Why it matters: Waabi says it's the first company to develop a shared AI "brain" that can operate both trucks and robotaxis — and eventually, other types of physical AI such as drones, warehouse robotics and humanoids.
- "It's obvious that the physical AI moment is here," Waabi founder and CEO Raquel Urtasun tells Axios. "Autonomy is the first application where scale is going to happen."
Driving the news: The funding includes $750 million in a Series C round, plus a $250 million milestone-based commitment from Uber tied to a robotaxi partnership.
State of play: Uber's backing gives the new entrant instant weight in the race with Waymo, Tesla and overseas rivals to deploy driverless cabs.
- As part of the agreement, Waabi has agreed to deploy at least 25,000 robotaxis powered by its driver system exclusively on Uber's global ride-hailing network.
The Uber effect
Autonomous vehicles are a potential threat to Uber, which abandoned an earlier effort to develop its own self-driving technology in-house.
- Instead, it opted to partner with more than 20 AV companies worldwide to deploy small AV fleets alongside human drivers on its network.
Between the lines: The Waabi deal, and a similar deal with Nuro and Lucid for 20,000 robotaxis, represents an escalation of Uber's strategy.
- By committing to deploy tens of thousands of AVs worldwide, Uber is signaling it plans to strongly defend its ride-hailing turf.
Yes, but: There are many unanswered questions about the Waabi/Uber robotaxi effort.
- Waabi will supply the robot "driver," but it's not clear what vehicles will be used.
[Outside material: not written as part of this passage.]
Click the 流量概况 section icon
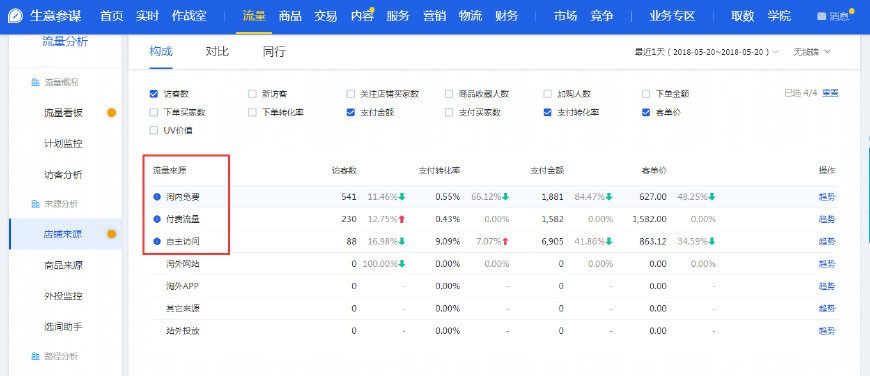Viewport: 870px width, 376px height. tap(35, 83)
In the Nuro-Lucid deal, Uber agreed to buy 20,000 Lucid electric robotaxis over six years and pay Nuro a per-mile licensing fee for its robot driver.
- There is no such vehicle purchase agreement with Waabi yet.
- It's also not known where and when Waabi's robotaxis will be deployed, and what the performance milestones are in order to unlock Uber's funding.
The backstory
Uber has had a stake in Waabi since its founding in 2021 by Urtasun, an AI pioneer who was previously chief scientist for Uber's Advanced Technologies Group.
- Uber sold ATG in 2020 to Aurora Innovation, another AV company working on autonomous trucks.
- Uber now has a stake in both Aurora and Waabi, which has a 10-year deal to autonomously haul cargo on the Uber Freight network.
The intrigue: Waabi's early AV efforts in Texas focused on a hub-to-hub model, in which automated trucks would drive only on the highway and then hand off to a human driver for local delivery.
- But logistics companies complained that system just added costs and friction to their operations.
- So Waabi trained the trucks to master surface streets, too, so they could deliver cargo directly to the customer's final location.
That street-level training, using self-learning AI technology, is what opened the door to urban robotaxis, Urtasun tells Axios.
- "We've been pretty upfront for the last year and a half that our vision was to do more than self-driving trucks. We plan to do physical AI. Now it makes total sense for us to go to robotaxis next. Think about all the potential verticals you can do. This is ripe for scale."
The bottom line: After years of hype, autonomous trucks and robotaxis are leading the way to the next phase of artificial intelligence.